> **What needs to be done**
How many lines in the data below contain the string "United"? Reply with the number alone.

---- Data to use

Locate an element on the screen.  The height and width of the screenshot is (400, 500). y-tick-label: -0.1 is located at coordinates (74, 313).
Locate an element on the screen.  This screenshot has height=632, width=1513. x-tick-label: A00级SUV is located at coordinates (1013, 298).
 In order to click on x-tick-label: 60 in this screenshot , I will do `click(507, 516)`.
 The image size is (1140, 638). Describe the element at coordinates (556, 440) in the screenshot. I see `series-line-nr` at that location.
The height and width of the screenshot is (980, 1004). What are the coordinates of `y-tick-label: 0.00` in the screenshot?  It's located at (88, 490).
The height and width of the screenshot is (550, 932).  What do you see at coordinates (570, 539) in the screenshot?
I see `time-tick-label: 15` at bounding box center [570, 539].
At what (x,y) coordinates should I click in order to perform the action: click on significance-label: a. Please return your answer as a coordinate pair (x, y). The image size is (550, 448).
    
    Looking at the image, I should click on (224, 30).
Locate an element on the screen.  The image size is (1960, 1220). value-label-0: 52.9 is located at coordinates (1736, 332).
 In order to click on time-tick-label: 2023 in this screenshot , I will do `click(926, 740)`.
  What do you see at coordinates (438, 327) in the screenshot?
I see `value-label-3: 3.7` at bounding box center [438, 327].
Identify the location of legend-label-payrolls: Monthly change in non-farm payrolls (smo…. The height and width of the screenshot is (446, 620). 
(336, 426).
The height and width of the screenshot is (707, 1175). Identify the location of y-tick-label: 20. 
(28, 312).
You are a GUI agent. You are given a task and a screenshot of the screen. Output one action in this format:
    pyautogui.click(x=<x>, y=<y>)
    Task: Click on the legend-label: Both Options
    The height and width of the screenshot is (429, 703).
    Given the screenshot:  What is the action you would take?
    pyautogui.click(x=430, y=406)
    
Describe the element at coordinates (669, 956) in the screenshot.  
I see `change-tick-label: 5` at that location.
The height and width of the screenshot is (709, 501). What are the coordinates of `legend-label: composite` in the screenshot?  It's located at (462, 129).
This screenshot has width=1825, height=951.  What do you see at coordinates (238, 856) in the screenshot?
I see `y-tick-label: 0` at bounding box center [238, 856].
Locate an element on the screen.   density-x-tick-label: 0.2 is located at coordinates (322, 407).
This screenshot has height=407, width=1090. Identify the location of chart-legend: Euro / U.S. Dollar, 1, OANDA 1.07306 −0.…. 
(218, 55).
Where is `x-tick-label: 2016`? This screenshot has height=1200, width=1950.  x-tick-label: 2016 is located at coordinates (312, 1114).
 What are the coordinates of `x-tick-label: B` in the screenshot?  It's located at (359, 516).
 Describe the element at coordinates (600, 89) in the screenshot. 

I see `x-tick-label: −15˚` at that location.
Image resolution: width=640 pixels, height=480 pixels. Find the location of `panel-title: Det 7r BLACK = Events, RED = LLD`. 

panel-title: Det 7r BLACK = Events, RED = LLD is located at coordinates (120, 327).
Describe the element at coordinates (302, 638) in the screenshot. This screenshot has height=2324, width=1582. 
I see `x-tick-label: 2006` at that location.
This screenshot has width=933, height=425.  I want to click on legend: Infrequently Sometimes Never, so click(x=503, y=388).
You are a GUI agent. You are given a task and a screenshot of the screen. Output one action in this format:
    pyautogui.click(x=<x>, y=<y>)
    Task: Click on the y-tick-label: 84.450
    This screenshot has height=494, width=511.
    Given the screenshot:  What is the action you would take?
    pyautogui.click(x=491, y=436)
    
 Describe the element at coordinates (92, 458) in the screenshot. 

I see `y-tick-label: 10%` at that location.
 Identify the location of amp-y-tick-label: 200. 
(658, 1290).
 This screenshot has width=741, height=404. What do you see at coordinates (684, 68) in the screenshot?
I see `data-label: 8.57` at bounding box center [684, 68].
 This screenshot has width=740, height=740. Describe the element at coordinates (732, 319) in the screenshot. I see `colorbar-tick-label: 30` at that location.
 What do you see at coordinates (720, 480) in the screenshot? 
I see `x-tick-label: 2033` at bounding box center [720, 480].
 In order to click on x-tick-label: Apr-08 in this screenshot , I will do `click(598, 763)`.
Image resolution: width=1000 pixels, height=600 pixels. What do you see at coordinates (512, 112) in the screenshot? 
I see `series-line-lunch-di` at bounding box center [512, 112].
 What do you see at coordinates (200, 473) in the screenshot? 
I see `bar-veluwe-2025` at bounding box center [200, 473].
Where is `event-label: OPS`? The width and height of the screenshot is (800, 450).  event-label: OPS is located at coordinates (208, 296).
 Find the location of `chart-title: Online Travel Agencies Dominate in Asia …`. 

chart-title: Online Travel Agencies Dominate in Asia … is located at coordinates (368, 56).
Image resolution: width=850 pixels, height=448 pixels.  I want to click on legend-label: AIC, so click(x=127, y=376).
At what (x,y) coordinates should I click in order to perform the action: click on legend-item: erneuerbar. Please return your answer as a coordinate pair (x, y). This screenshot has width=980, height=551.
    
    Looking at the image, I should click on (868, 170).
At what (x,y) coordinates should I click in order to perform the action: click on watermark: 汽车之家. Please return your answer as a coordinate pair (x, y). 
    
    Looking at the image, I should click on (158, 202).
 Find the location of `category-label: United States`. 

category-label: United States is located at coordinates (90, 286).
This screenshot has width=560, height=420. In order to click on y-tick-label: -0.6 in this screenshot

--------

> **Response for this exercise**
2